** What is expected **
Beneath this line is the data. Output exactly the lines from the line with "[Logo] (509, 23)" to the line with "[DND] (392, 1583)", both ends included, and nothing more.

** Dataset excerpts **
*** Block opens ***
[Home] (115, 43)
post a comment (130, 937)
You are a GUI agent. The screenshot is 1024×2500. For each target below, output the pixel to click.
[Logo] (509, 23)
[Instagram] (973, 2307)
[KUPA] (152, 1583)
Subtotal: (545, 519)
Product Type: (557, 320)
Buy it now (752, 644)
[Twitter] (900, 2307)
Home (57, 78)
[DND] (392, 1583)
*** Block closes ***
*** Block opens ***
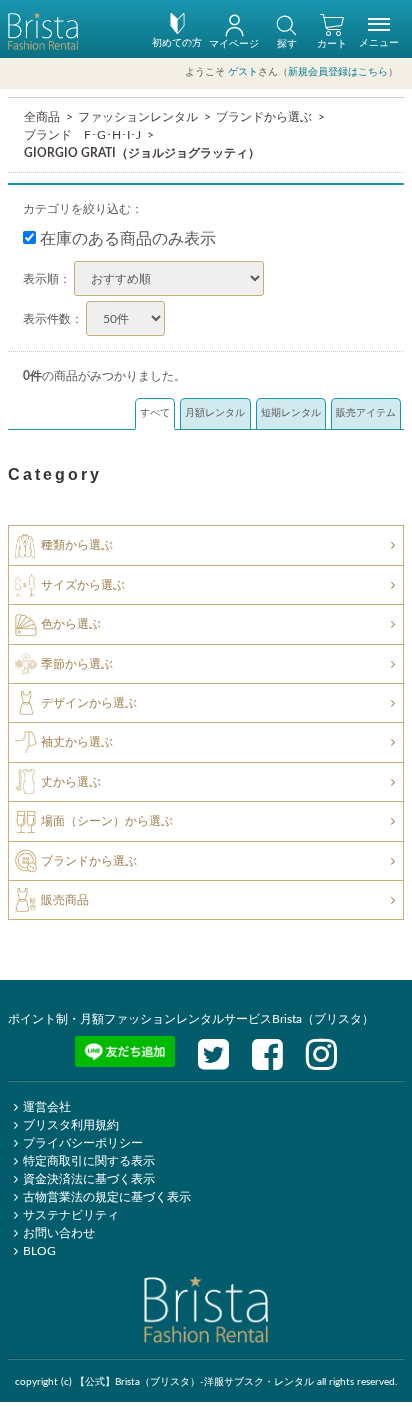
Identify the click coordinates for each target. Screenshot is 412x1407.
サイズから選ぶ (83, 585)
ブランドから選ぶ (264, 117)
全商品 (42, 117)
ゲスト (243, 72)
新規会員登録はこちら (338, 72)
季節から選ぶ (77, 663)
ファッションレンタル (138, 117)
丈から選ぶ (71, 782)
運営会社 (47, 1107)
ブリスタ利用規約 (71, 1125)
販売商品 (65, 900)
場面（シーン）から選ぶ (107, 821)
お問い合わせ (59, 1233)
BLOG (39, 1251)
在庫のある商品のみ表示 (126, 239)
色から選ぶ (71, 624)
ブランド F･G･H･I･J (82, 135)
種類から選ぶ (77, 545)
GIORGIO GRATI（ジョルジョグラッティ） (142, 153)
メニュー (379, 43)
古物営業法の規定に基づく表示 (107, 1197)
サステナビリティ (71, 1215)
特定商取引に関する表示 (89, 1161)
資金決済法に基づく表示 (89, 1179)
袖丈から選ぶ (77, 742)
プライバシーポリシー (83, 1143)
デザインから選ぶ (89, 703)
*** Block closes ***
** Exercise solution **
[Logo] (509, 23)
[Instagram] (973, 2307)
[KUPA] (152, 1583)
Subtotal: (545, 519)
Product Type: (557, 320)
Buy it now (752, 644)
[Twitter] (900, 2307)
Home (57, 78)
[DND] (392, 1583)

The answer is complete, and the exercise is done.